Across Africa, diseases transmitted by bloodsucking insects – including ticks, fleas and sandflies as well as mosquitoes – are emerging and re-emerging, and epidemics are reported more frequently than before.
Evidence is mounting that climate change – in addition to population movements and deficient urban planning – is contributing to these public health crises which place huge socio-economic burdens on vulnerable populations in low-capacity countries.
Gabriel Mabikina, an 80-year-old retired businessman in the port city of Pointe-Noire in the Republic of Congo commented on the many changes in his city.
“In the neighborhoods there are a lot of mosquitoes. A lot, lot, lot of mosquitoes,” said Mabikina.

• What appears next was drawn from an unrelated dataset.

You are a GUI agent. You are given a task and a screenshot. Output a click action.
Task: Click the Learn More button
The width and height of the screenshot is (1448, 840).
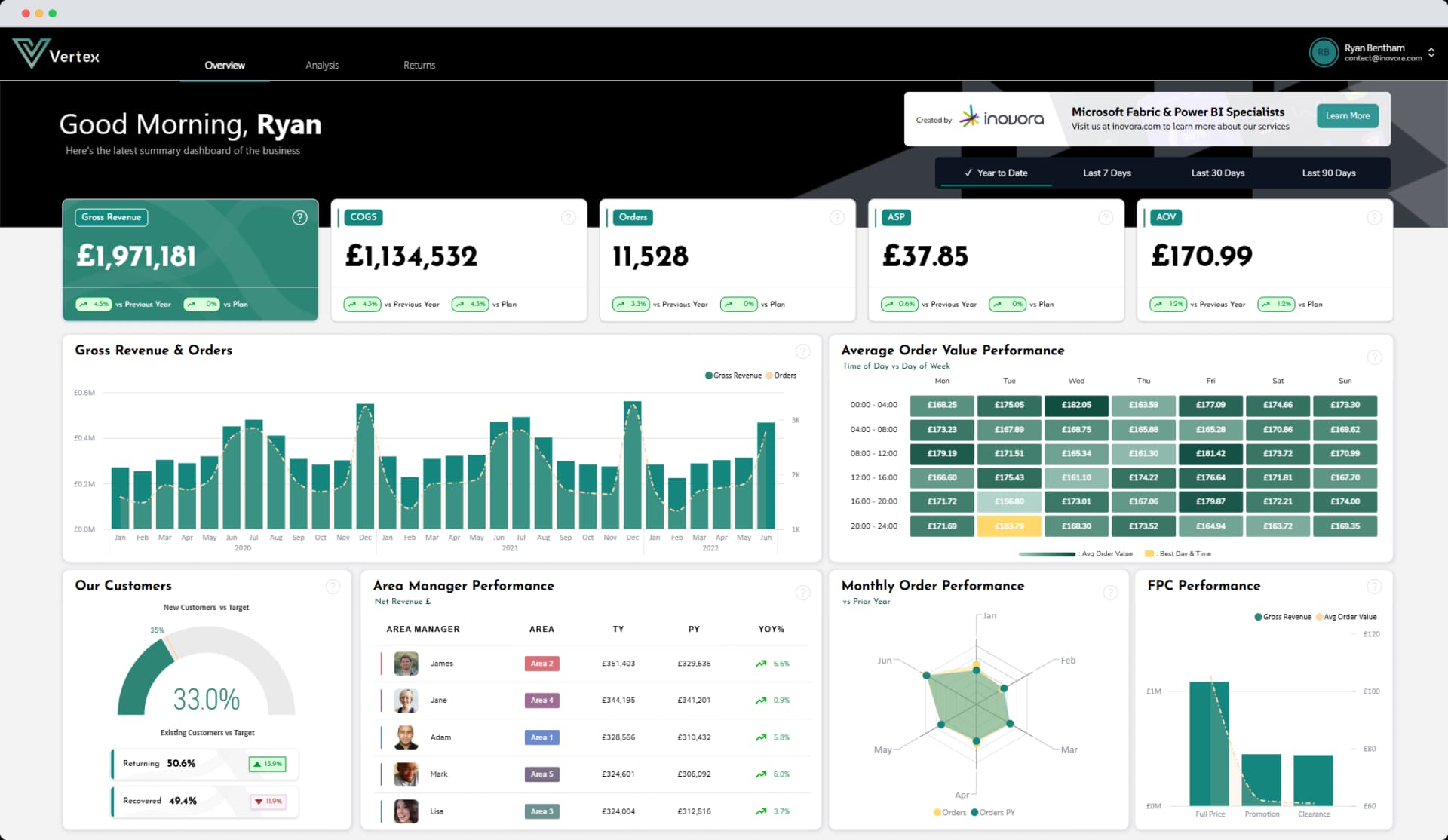point(1347,116)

Mabikina’s observations about the profusion of mosquitoes are supported by surveys conducted in the affected area which reveal high densities of Aedes aegypti, the mosquito that spreads Yellow Fever.
Following the declaration of a Yellow Fever outbreak in the Republic of Congo in August 2018, Mabikina was among the more than 1 million people who turned up to be immunized during a vaccination campaign against the disease in September.

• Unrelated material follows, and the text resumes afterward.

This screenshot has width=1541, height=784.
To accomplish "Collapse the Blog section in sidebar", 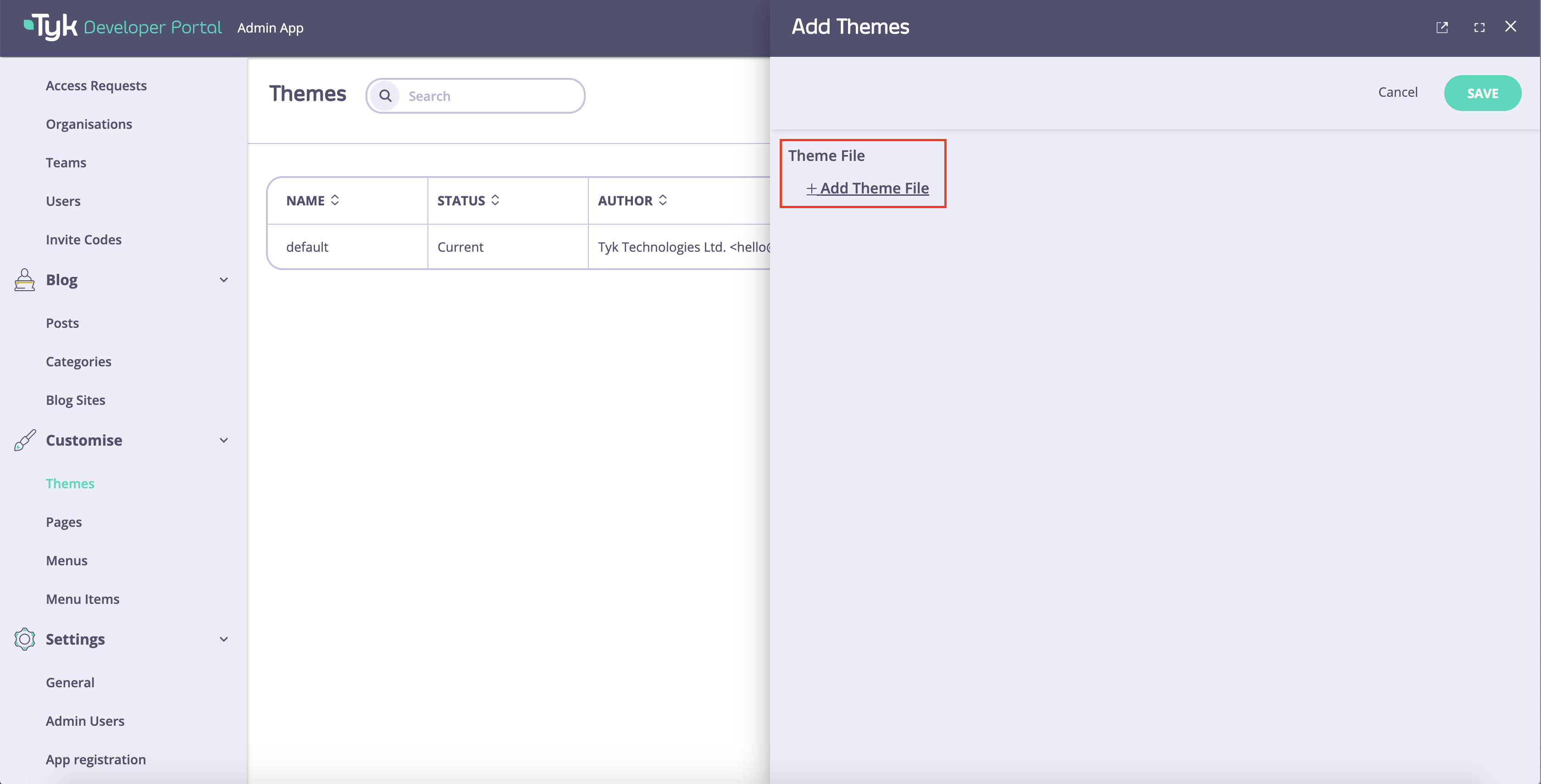I will (224, 279).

According to The 1.5 Health Report, a synthesis of the health content of the Intergovernmental Panel on Climate Change (IPCC) special report on global warming of 1.5C, climate change may put more people at risk of other infectious diseases including other insect-borne diseases such as malaria and Dengue Fever and waterborne disease such as cholera, typhoid and hepatitis.

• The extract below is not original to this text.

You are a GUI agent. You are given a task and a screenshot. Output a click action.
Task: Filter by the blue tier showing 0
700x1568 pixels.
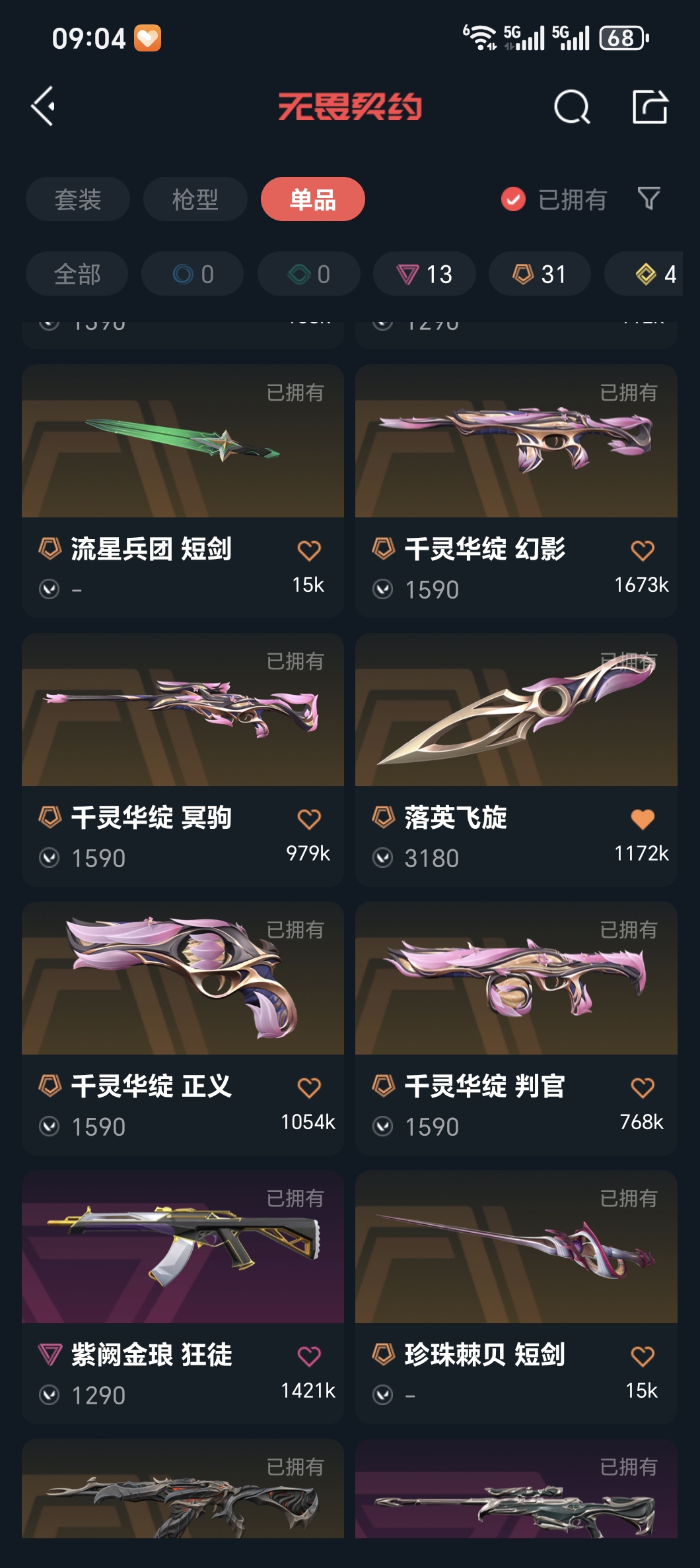click(193, 274)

In addition to the impact of infectious diseases, climate change poses other health risks from increased flooding and sea-level rise, reduced air quality and food insecurity.
In response to the increasing climate-related health threats, member states in African region in 2016 adopted the Regional Strategy for Health Security and Emergencies which, along with the International Health Regulations, aims at strengthening countries’ capacities to detect, prevent and response to public health emergencies.